白石市は、蔵王の入口として知られる。ホテルは温泉地や蔵王のリゾート地に多くあるけれど、僕たちは駅に隣接するビジネスホテルを選んでいた。佐伯の両親が合流すれば、翌日新幹線を利用するからだ。仮に不都合なことが起きても、何もない田舎より駅周辺の方が、何かと対応しやすい。
白石市まで来てしまえば、倉本に見つかることはないだろう。先ずは安全圏に脱出できたと言えた。その意味でこの逃亡計画は、順調に推移している。
こうなると、今回の計画で井上という司令塔を得たことが、最大の成功だった。彼抜きでこの件は、入口にも差し掛からなかったはずだ。その彼の優秀さは、旅の間中、ずっと自分を刺激し続けている。そして世間知らずな自分の中に、ある種の経験値がじわりと積まれていく。
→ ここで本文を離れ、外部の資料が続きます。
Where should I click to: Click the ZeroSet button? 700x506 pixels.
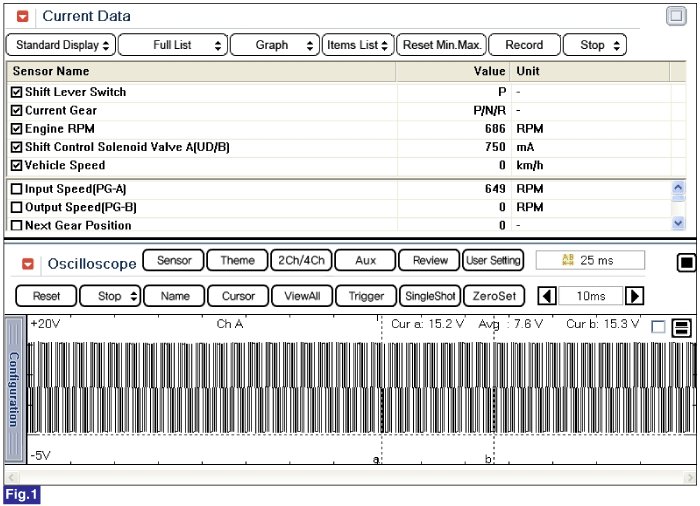[x=494, y=296]
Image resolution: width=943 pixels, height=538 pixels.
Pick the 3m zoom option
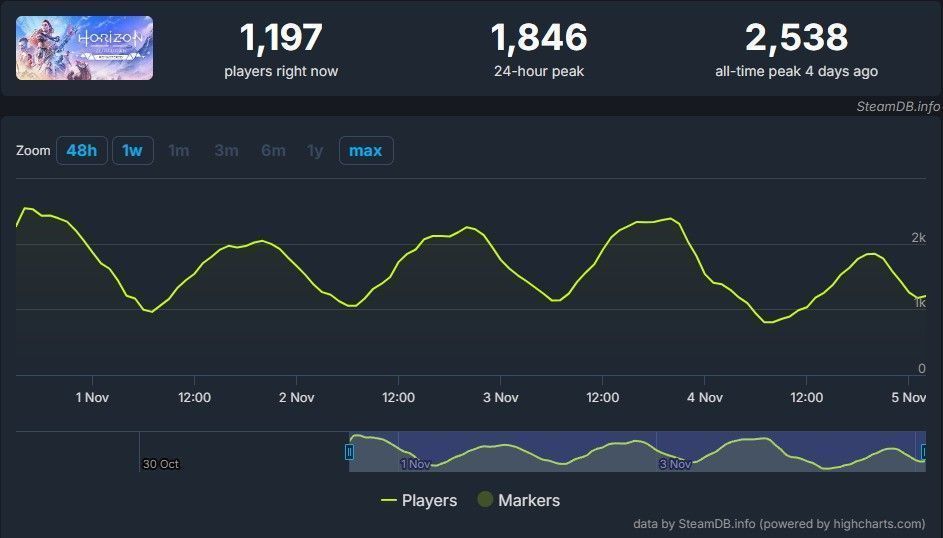(226, 151)
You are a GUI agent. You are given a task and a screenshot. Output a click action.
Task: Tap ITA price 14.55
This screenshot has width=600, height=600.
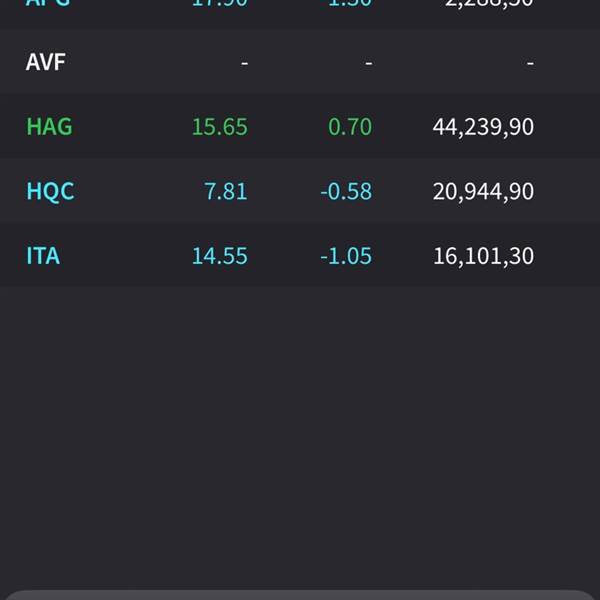pos(220,256)
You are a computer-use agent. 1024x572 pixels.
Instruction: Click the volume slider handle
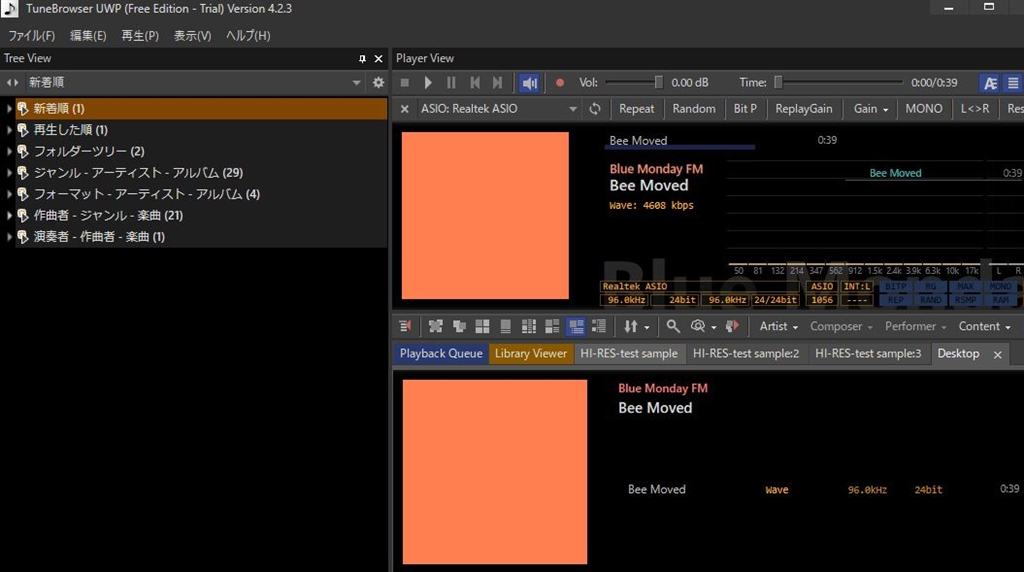click(658, 83)
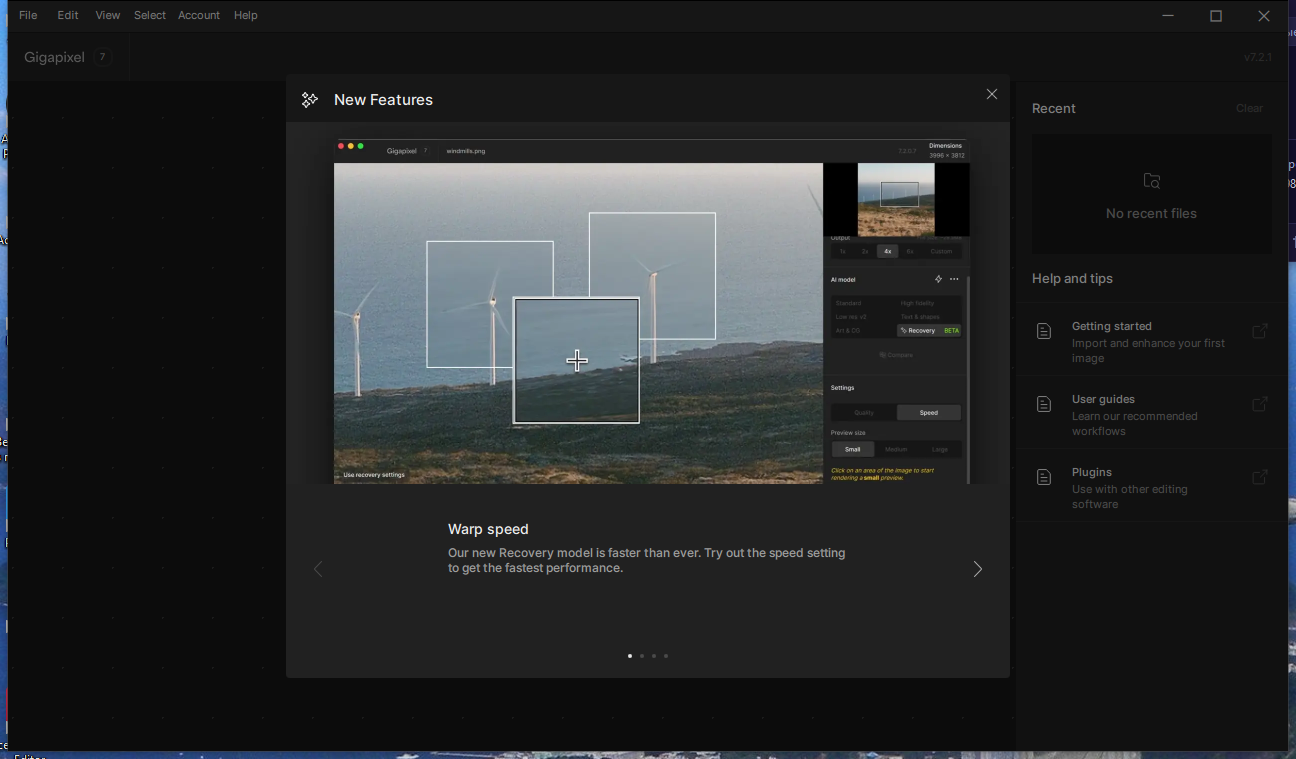This screenshot has height=759, width=1296.
Task: Open external link icon beside User guides
Action: pos(1260,404)
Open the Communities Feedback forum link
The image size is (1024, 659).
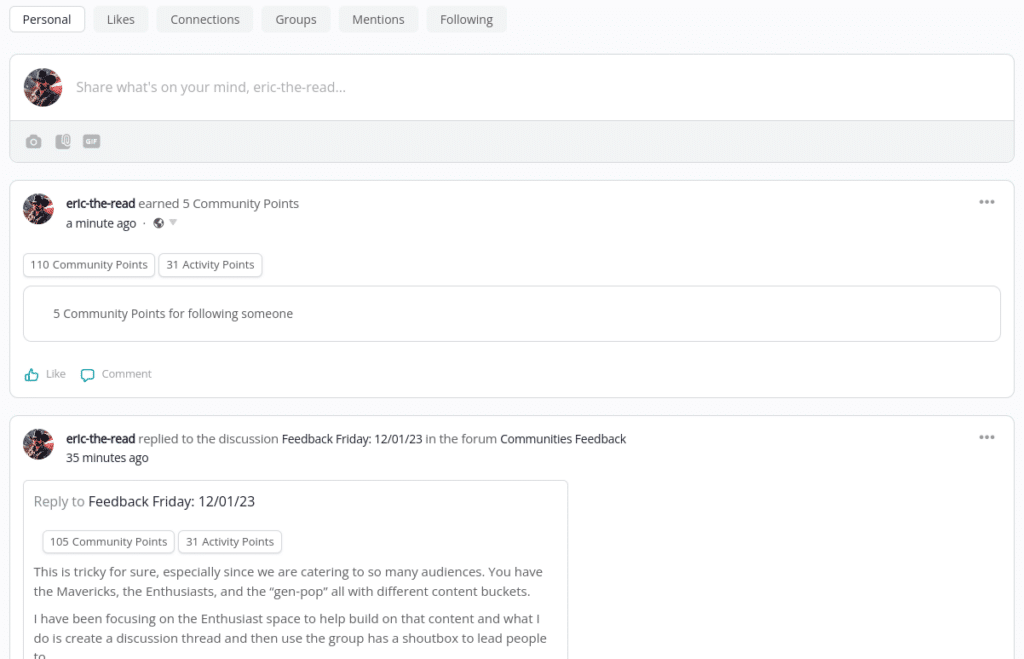coord(563,439)
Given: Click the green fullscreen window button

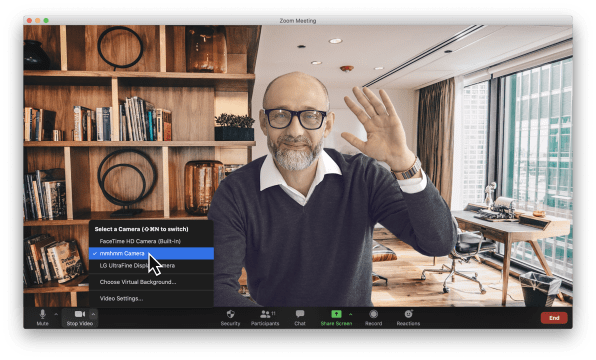Looking at the screenshot, I should [x=46, y=21].
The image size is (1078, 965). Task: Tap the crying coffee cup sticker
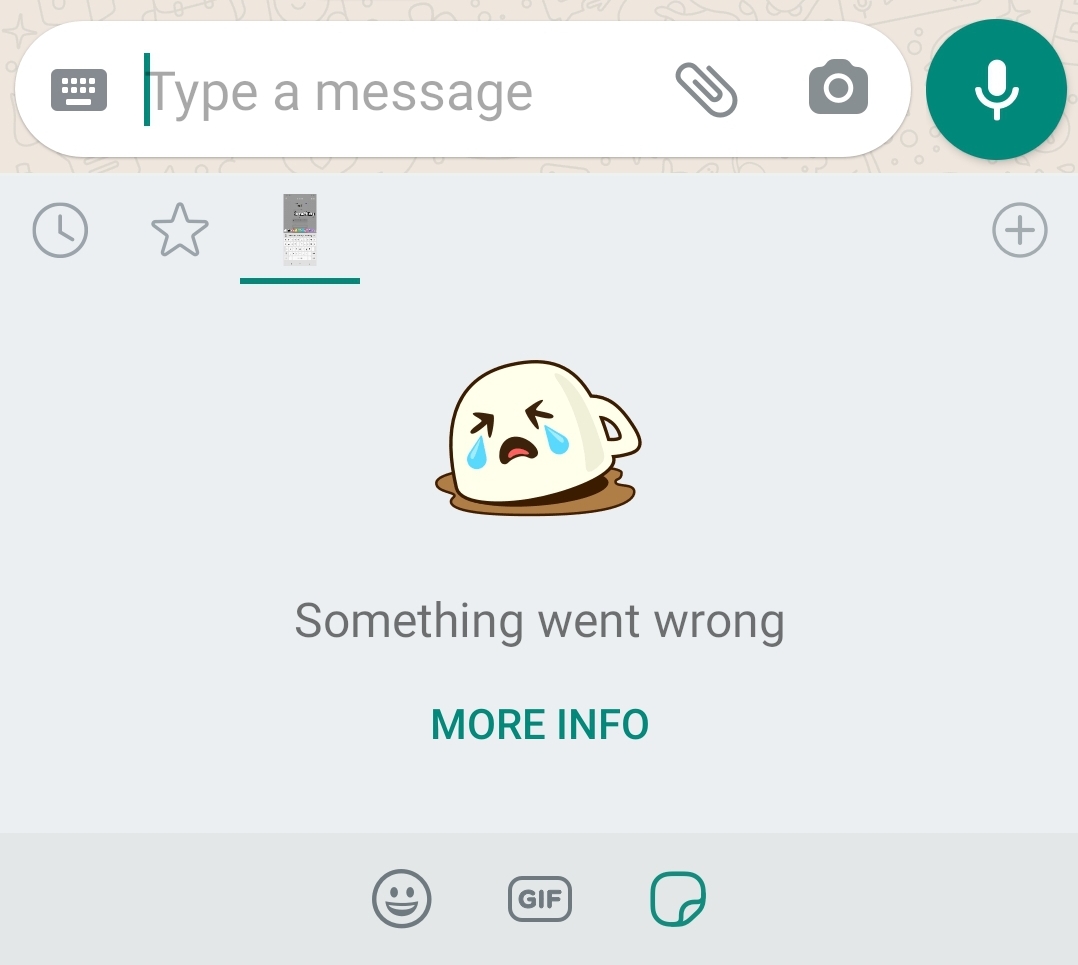tap(538, 438)
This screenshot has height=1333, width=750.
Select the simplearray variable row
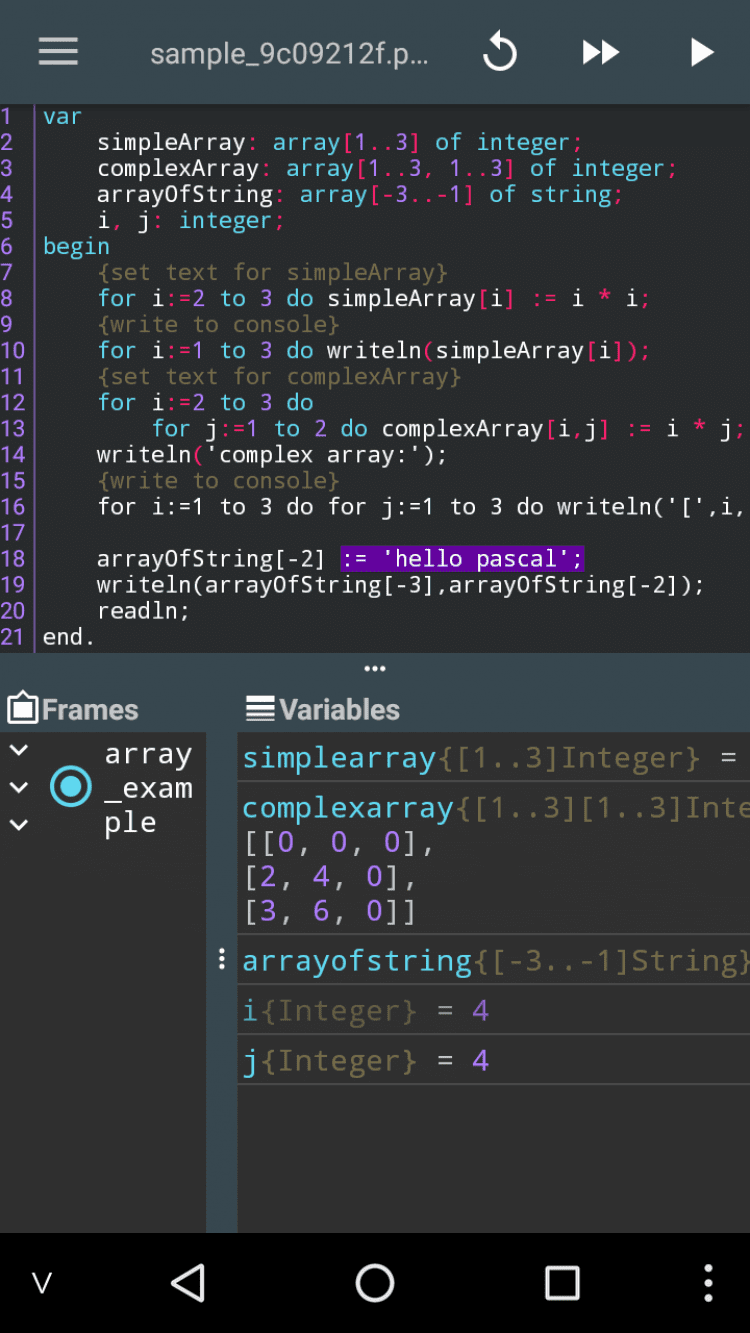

両親と一緒の部屋に泊まる佐伯は、寝るまでの時間、僕の部屋に来ていた。二度目の夜逃げを敢行した彼女は、元気を取り戻しつつある。東京で生活を始め、地道にお金を稼ぎ、平穏な日々を取り戻すことができたら、彼女はもっと元気になるはずだ。
彼女は自立したあと、どうするのだろう。彼女に自分を頼る必要がなくなれば、今の二人の関係は消滅するのだろうか。
僕にはその先が見えなかったし、想像もできなかった。まっさらな白紙が目の前にありながら、その上に何かを描くことができないのだ。
今も以前も、彼女は精神的に開放されていない。いつも何かに抑圧され続けている。彼女が自分自身の魅力に気付けないことが、その最たる原因に思えた。そして彼女には、このまま気付かずにいて欲しいと願う自分がいる。そうやってこの先もずっと、彼女が自分を頼ってくれたらいいと、僕は心の隅で願っているのだ。
彼女の自分に対する依存心が、僕の心の拠り所になっているのかもしれない。
一体自分は、彼女の幸せを心から願っているのだろうか。それが怪しいことに、僕は気付き始めていた。